Tuesday, February 27, 2007

Stock Spaz Welcomed With Open Wallet

THE FINANCIAL MARKETS DID their best imitation of a sake-crazed kamikaze pilot today, with the Dow alone dropping 416 points. The other major indexes followed suit, with sellers outnumbering buyers on the order of 20:1. The folks gathered on the podium balcony at the NYSE looked distinctly relieved when the session was rung to a close.

Strangely, I am unworried. As a 401(k) investor, I have an interest in seeing my mutual funds grow. I certainly checked them when I returned home. But I wasn't panicked. This represents a reversal of demeanor from what I would have exhibited less than 10 years ago. Expensive lessons learned from the dot-com rollercoaster have given me a distinctly longer view, and a greater appreciation for index funds and diversification, than I had as a fledgling investor last decade.

In October, when I flipped my old 401(k) money into my current (and soon to be former) company's fund, I let it enter the money-market option. I then spent the rest of the year moving the lump sum into the specific mutual funds in preset chunks each week. I wanted to take advantage of dollar-cost averaging and buy lots of the funds at lower prices if I could. This way, if 2007 represented an end to the rally roaring along since July 2006 and, more broadly, the beginning of the Iraq War, I at least bought some of the lots more cheaply.

This worked well. The market ascended through the end of the year, so when 2007 hit and I was able to begin depositing new cash into my 401(k), I had already realized a gain. I have been contributing the maximum, to get as much of my remaining paychecks under the shelter of the tax-advantaged plan, and if I had had the option, I'd have deferred each paycheck between now and my layoff into the 401(k). Alas, they max out your per-check contribution at 50%. Pansies.

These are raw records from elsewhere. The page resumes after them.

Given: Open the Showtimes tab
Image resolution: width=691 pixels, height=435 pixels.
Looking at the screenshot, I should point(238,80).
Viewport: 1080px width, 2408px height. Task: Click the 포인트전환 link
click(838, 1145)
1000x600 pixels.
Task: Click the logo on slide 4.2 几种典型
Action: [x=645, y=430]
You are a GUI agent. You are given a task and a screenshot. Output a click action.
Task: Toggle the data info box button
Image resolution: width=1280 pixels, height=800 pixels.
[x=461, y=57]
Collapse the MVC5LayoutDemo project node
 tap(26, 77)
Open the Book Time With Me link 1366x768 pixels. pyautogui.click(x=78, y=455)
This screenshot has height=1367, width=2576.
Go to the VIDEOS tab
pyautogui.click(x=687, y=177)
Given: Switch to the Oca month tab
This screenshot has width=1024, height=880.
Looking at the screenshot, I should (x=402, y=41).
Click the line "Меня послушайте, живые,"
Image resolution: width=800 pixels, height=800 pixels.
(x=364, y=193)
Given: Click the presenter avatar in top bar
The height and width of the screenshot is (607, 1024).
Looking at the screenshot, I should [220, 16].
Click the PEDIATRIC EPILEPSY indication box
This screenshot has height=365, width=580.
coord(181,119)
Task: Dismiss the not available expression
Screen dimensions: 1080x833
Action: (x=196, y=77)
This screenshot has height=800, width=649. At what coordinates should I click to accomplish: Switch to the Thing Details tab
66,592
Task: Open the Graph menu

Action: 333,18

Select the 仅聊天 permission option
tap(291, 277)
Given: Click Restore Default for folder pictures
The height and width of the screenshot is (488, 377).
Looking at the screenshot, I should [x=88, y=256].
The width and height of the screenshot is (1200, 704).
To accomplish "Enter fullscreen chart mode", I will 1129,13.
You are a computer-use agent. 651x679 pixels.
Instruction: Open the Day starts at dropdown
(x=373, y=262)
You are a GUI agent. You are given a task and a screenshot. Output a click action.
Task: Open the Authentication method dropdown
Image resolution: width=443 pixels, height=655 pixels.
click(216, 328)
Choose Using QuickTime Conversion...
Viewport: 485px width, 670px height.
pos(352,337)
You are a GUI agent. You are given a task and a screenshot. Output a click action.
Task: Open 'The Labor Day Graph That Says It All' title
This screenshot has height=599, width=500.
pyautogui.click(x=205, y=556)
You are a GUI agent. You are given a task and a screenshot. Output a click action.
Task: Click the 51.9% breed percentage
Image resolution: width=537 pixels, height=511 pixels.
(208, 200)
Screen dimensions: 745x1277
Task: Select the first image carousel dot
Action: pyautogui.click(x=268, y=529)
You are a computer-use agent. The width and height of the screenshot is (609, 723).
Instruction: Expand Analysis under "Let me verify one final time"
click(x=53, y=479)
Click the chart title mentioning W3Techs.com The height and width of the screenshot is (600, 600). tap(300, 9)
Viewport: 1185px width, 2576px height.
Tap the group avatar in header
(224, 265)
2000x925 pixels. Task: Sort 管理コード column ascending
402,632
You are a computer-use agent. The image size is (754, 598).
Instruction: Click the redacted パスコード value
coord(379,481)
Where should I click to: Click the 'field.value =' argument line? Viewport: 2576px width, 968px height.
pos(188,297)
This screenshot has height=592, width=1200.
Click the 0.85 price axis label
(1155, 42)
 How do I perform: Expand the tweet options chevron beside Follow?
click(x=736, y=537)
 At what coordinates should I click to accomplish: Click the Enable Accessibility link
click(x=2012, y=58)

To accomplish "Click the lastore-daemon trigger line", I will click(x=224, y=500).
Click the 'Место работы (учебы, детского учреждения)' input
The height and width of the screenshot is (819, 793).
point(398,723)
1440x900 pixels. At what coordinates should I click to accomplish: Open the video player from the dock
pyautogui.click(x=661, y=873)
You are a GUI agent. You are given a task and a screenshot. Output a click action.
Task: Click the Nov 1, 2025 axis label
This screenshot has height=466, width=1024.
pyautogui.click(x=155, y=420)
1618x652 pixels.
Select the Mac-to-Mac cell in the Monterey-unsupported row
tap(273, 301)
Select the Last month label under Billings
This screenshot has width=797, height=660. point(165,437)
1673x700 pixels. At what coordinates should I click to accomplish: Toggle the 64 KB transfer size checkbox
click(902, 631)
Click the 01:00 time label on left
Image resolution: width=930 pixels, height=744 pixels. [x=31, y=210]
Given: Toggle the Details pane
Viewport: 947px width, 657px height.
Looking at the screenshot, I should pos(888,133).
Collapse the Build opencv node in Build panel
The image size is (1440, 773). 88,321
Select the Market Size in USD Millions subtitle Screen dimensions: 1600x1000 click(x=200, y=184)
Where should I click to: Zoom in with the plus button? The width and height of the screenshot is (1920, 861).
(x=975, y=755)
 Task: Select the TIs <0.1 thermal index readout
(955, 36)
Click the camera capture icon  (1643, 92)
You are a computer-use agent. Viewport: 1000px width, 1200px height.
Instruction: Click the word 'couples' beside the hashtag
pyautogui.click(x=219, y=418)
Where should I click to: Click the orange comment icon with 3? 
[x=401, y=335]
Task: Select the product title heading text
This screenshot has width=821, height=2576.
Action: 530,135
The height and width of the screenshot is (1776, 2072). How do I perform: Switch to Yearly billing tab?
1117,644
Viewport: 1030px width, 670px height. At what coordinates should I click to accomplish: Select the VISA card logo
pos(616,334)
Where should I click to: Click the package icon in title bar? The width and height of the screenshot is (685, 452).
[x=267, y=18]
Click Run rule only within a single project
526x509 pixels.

By coincidence, last Friday was a payday, and our 401(k) funds deposit after market close the following Tuesday. This means my purchases tonight will be at a significant discount to the fund prices I paid a fortnight ago. (Yes, I typed fortnight.) It says something about me that I went home smiling about this prospect.

After losing significant amounts of money in the tech crash, I finally accepted the wisdom of allowing index funds with low expense ratios represent the backbone of my portfolio. I do intend to fill out those larger indexes with exchange-traded funds that capture the Russell small-stock indexes. This is not to say ownership of individual stocks is wrong. I simply don't have the time to research, build, and monitor a properly diversified portfolio. With joblessness looming, what cash I have is best kept liquid. As for short-term ownership, I try to scotch those get-rich-quick urges by applied financial-probability research in the guise of my weekly poker game. Jim Cramer is absolutely right when he writes that, as emotional, impulsive human beings, we all need a speculative owning in our portfolio to satiate our urge to gamble. Mine would probably have the ticker symbol POKR.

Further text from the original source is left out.